Has won eight Grammy Awards (seven competitive and one honorary) and has been nominated for 16.
Although one of her more popular songs is called “Woodstock,” she was not present at the famous 1969 music festival.
Her own paintings and drawings have been featured on some of her own album covers, as well as those of Crosby, Stills, Nash and Young.
Contracted polio at age 9.
Timeline:
March 1968 – Her first album, “Song for a Seagull,” is released. The album is also known as “Joni Mitchell.”
March 11, 1970 – Wins a Grammy Award for Best Folk Performance or Recording for “Clouds.”
March 1, 1975 – Wins a Grammy Award for Best Arrangement Accompanying Vocalist(s) for “Down to You.”
1977 – Begins a collaboration with jazz musician Charlie Mingus on an interpretation of T.S. Eliot’s “Four Quartets.” Mingus dies of Lou Gehrig’s disease before the completion of the project, but Mitchell finishes the album. “Mingus” is released in 1979.
February 28, 1996 – Wins a Grammy Award for Best Pop Album, as well as the Grammy for Best Recording Package with “Turbulent Indigo.”

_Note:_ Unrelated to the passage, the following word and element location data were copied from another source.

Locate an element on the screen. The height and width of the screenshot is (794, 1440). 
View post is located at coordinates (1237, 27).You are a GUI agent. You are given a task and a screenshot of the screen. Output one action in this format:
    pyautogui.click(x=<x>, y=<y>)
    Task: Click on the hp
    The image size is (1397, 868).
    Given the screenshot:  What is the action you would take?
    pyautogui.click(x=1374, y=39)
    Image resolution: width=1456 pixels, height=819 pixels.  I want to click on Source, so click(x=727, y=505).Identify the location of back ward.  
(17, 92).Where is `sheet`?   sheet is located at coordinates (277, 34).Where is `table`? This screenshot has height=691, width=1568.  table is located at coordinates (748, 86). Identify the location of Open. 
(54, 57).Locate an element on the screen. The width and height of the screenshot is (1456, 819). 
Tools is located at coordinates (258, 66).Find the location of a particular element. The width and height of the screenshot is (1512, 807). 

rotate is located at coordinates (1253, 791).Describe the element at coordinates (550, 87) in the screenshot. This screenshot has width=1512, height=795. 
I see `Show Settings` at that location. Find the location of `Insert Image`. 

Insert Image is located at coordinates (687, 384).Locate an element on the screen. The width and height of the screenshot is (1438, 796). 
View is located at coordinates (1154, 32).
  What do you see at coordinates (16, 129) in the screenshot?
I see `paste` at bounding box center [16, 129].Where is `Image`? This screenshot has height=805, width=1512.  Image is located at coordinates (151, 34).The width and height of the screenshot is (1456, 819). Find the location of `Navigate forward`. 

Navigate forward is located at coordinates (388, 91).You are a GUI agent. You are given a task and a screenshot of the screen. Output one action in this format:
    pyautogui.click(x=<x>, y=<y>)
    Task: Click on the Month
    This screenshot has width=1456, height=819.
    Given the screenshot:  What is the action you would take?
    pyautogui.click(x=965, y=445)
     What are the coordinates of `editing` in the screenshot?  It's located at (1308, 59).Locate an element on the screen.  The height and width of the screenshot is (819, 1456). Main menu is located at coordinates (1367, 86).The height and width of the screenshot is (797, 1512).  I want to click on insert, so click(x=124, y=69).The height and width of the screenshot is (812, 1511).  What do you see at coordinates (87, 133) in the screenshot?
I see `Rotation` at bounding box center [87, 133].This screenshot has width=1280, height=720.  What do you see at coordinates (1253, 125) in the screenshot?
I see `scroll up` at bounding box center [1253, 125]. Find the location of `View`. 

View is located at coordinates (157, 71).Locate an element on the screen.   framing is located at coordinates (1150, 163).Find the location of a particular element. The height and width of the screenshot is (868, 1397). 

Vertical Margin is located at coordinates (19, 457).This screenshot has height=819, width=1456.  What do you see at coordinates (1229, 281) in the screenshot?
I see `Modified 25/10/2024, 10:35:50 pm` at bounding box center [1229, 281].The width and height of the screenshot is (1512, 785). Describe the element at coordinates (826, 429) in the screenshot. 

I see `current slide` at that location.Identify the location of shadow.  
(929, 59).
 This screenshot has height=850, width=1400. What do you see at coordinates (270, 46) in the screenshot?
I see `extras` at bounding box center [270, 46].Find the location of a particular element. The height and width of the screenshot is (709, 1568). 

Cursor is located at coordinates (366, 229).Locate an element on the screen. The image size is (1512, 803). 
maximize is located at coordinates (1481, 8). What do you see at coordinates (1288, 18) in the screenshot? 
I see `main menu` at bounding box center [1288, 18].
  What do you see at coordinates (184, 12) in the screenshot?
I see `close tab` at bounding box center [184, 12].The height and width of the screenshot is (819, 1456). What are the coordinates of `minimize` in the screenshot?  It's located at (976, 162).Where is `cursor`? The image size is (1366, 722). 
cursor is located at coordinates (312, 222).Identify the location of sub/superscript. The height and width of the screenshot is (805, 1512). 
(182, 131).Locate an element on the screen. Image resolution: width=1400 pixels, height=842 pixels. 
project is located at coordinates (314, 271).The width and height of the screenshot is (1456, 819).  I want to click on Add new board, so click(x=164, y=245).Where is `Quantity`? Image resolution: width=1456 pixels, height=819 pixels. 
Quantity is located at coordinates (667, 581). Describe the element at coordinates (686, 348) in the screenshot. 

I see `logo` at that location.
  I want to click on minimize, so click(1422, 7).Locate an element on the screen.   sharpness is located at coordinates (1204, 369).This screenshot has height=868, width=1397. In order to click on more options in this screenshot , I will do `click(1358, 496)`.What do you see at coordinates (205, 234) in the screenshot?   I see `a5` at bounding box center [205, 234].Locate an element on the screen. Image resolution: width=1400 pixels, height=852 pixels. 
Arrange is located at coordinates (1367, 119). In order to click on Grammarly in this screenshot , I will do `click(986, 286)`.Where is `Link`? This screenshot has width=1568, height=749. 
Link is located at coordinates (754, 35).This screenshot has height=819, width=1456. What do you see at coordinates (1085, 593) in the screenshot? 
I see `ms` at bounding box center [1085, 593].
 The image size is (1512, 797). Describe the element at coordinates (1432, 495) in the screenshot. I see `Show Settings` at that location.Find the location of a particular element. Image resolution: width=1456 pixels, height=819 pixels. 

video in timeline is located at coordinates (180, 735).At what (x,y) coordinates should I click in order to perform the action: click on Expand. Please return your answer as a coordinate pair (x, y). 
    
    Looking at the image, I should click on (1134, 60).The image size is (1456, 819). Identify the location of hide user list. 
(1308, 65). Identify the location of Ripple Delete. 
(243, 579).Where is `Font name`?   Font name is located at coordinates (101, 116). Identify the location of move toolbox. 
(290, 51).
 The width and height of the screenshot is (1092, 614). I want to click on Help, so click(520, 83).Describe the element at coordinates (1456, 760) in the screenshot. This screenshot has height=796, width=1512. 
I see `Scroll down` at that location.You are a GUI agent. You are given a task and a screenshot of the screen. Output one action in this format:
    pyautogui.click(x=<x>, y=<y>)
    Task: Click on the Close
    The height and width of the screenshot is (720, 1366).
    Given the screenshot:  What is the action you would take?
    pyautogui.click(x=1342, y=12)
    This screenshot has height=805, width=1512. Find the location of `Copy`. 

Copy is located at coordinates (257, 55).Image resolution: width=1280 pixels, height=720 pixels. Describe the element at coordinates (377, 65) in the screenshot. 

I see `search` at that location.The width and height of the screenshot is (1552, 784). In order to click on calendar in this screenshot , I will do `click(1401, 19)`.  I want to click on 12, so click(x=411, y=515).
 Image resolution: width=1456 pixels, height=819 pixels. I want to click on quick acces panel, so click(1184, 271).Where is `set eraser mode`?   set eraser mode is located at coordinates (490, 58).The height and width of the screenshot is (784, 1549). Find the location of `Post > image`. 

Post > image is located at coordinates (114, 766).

March 1997 – Mitchell and the daughter she gave up for adoption, now known as Kilauren Gibb, are reunited after 32 years apart.
May 1997 – Is inducted into the Rock and Roll Hall of Fame.
February 21, 2001- Wins a Grammy Award for Best Traditional Pop Vocal Album for “Both Sides Now.”
2002 – Receives the Grammy Lifetime Achievement Award.
2007 – Composes the music for “The Fiddle and the Drum” with the Alberta Ballet.
September 25, 2007 – Releases her last studio album, “Shine.”
February 10, 2008 – Wins a Grammy for Best Pop Instrumental Performance for “One Week Last Summer” and receives another Grammy for her contribution to Herbie Hancock’s Album of the Year winner, “River: The Joni Letters.”
April 22, 2010 – In a Los Angeles Times article, Mitchell describes suffering from a “weird, incurable disease” called Morgellons. She describes the symptoms as “fibers in a variety of colors protrude out of my skin like mushrooms after a rainstorm: they cannot be forensically identified as animal, vegetable or mineral.”
2010 – Mitchell’s song, “Both Sides Now,” is featured in the opening ceremonies for the Winter Olympic Games in Vancouver.
March 31, 2015 – Mitchell is hospitalized after being found unconscious in her Los Angeles home.
June 2015 – A conservator for Mitchell issues a statement that the musician has suffered a brain aneurysm, but is expected to make a full recovery.
February 15, 2016 – Wins the Grammy for Best Album Notes, for “Love Has Many Faces: A Quartet, A Ballet, Waiting to Be Danced.”
August 20, 2016 – Attends a Chick Corea concert in Los Angeles; it’s the first time she has been spotted in public since her brain aneurysm.
October 10, 2017 – David Yaffe’s biography “Reckless Daughter: A Portrait of Joni Mitchell,” is released in Canada, and in the United States, one week later. The book draws on in-person interviews with Mitchell, as well as friends from her childhood and famous peers that inspired many of her most famous songs.